According to a WTO report, the total value of e-commerce transactions in 2016 was $ 27.7 trillion out of which $ 24 trillion were observed as business-to-business transactions.

The experts believe e-commerce transactions in Pakistan may cross $ 1 billion mark by 2020.

However, the lack of interest from the IT and Trade ministries hint less than promising future for online traders and buyers in Pakistan. Razak Dawood, the Adviser on Commerce hasn’t reportedly planned to take part in any such initiative.
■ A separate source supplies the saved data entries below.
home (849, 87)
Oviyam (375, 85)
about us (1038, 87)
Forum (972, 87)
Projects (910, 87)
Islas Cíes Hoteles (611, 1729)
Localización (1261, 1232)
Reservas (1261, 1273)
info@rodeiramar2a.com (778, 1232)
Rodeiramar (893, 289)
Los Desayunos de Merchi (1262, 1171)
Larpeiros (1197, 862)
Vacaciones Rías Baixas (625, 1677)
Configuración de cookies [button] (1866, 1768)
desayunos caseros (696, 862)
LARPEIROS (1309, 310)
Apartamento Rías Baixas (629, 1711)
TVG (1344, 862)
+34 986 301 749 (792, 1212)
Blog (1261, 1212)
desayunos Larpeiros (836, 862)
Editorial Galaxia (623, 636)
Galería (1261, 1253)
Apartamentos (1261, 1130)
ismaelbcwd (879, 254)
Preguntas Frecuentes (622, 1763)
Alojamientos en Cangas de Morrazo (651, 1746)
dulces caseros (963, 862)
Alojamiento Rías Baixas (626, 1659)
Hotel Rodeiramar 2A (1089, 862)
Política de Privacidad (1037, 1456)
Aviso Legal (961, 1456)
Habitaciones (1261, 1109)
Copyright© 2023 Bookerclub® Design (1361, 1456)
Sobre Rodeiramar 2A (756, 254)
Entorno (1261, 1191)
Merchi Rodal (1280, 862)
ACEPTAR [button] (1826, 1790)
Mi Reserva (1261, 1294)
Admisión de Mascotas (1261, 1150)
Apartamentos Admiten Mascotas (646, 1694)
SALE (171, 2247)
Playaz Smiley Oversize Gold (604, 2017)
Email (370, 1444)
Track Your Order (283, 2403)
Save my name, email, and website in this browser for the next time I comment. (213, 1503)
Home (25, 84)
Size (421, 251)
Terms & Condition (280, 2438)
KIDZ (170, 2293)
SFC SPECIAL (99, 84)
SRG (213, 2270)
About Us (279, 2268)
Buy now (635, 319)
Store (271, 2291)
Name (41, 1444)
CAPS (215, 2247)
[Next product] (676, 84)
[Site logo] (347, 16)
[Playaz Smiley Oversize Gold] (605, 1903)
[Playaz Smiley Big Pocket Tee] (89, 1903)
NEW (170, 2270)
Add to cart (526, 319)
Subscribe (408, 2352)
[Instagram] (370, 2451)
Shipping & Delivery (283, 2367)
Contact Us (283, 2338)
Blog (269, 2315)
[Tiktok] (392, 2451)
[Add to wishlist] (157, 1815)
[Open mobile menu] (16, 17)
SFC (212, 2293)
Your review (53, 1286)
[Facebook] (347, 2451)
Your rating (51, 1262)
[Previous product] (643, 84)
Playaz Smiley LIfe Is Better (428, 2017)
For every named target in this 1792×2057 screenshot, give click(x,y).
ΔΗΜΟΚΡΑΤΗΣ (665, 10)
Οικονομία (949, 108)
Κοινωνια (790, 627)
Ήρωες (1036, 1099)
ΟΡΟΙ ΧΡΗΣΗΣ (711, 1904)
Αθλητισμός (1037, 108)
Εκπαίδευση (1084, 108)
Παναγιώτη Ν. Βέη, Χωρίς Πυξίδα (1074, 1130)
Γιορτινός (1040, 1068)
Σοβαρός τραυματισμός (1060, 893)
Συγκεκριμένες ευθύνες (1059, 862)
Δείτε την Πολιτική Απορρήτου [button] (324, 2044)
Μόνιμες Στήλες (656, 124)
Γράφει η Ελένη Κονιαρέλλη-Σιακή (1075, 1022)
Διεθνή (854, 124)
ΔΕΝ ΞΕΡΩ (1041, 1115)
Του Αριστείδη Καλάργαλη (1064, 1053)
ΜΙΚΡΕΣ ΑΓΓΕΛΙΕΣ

As the world meets again in March, the formulation of new e-commerce laws will address the significant challenges;

  1. Consumer’s trust in online trade
  2. Tackling barriers that prevent cross border sales
  3. Guarantee validity of e-contracts and e-signatures
  4. Banning of customs duties on electronic transmissions
  5. Address forced data localization requirements and forced disclosure of source code

At home, Pakistan is yet to device a legislative infrastructure for e-commerce. Despite boasting about the marginal e-commerce activity that takes place in the country, buyers and sellers still face some of the fundamental challenges of lacking online payment infrastructure and a lackluster delivery mechanism of goods which does not thoroughly covers even the mid-tier cities.

Additionally, Pakistan has some incomprehensive and less practicable electronic legislation in the shape of Electronic Transactions Ordinance 2002, and Prevention of Electronic Crime Bill 2016 that do not support e-commerce in the country. There is Electronic Certification and Accreditation  Council as well that deal with e-signatures and e-contracts for digital transactions. Even the FBR is yet to come up with a policy of looking after the electronic stores in the country.